There is another factor that the Congress simply wants to brush under the carpet. That is the uncomfortable fact that even an alliance with the Trinamool Congress might not be enough. The missing part of the equation is the BJP, which is treated as a complete alien by the Congress. I am not quite sure how many votes the BJP polls in West Bengal -- probably under 10% -- but do remember that this will be an election where every vote counts. Can you afford to reject a group that brings even 5% of the votes to the table?

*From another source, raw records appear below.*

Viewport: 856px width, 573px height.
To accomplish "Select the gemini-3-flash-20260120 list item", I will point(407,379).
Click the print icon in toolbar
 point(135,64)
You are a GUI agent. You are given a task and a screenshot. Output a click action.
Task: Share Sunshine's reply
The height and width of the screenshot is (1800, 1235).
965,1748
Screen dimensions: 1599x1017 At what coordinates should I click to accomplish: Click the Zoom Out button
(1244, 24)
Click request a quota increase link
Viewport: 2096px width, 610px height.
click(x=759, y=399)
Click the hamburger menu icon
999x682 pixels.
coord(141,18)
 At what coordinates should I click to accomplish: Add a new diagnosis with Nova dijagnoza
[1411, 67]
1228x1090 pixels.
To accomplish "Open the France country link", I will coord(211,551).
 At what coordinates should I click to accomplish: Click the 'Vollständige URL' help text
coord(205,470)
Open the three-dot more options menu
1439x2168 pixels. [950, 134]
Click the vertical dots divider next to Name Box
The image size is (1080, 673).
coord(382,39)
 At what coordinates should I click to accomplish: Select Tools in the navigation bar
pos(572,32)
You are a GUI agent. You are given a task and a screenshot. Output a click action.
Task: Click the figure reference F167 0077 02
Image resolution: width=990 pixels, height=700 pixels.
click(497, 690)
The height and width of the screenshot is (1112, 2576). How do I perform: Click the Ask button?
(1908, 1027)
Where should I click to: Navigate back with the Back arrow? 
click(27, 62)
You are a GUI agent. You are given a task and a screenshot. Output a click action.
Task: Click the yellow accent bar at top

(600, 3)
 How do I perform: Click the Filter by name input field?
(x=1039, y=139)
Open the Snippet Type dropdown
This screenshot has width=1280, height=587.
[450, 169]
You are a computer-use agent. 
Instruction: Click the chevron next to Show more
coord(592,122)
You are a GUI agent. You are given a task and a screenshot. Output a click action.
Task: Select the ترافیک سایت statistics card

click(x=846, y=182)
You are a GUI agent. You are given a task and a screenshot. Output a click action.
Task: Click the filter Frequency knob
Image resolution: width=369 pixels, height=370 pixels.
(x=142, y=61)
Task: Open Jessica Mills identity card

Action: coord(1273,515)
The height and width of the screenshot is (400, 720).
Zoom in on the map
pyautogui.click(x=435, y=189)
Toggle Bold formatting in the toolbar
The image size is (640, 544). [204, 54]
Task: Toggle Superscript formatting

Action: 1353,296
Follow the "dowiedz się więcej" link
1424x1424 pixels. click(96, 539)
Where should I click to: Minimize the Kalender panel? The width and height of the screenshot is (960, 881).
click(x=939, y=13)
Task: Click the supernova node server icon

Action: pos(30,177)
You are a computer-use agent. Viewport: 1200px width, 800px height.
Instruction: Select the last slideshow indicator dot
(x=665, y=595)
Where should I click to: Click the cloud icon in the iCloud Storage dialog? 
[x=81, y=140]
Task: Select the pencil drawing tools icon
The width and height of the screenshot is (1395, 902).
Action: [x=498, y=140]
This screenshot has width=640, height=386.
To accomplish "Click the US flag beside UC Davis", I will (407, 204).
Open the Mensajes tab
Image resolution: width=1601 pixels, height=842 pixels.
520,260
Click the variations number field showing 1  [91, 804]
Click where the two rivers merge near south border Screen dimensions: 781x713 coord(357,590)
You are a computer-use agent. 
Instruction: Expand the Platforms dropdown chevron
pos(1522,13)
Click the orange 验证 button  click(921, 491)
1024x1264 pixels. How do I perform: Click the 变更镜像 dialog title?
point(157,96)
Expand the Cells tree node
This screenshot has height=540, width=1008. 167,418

Some might say that even the possibility of the Congress, the Trinamool Congress, and the BJP joining hands is utterly unthinkable. 64 years ago, the unthinkable did take place in Bengal, when Fazlul Haq became premier of Bengal, with Dr Syama Prasad Mookerjee as one of his Cabinet colleagues. To realise the full import of this, you must understand that it was Fazlul Haq who had sponsored the infamous Lahore Resolution of the Muslim League and that Dr Mookerjee was then the leader of the Hindu Mahasabha. And the glue in this unlikely coalition was the Forward Bloc, a party set up by the Bose brothers after Netaji was squeezed out of the Congress.
That coalition did not last long, opposed as it was by the British and by the leadership both of the Congress and of the Muslim League. Netaji went into exile. His brother, Sarat Chandra Bose, was arrested. And ultimately the British governor dismissed the Fazlul Haq ministry. Six years later, there was a last echo heard. As Partition loomed, Sarat Chandra Bose and the Muslim League's H S Suhrawardy both mulled over the possibility of a sovereign, united Republic of Bengal. But it was already 1947, and Suhrawardy's realisation of where his folly had led him had come too late. The point, however, is that unlikely compounds can cbe formed in the political laboratories of Bengal.
Can the Congress, the Trinamool Congress, and the BJP rise above their petty concerns to rescue Bengal from the Left Front? Can they unite around a single leader? The hopes of Bengal were undone by the ambitions of leaders elsewhere in the 1940s. I fear that Sonia Gandhi's dreams of power in Delhi will lead her to torpedo any serious assault on the Red Fortress in West Bengal. And the frustrations that were expressed in the anger over the shabby treatment to Sourav Ganguly shall continue to simmer over other, more substantive issues. No matter how fair the polls that the Election Commission conducts, the new chief minister is still most likely to be a CPI-M apparatchik.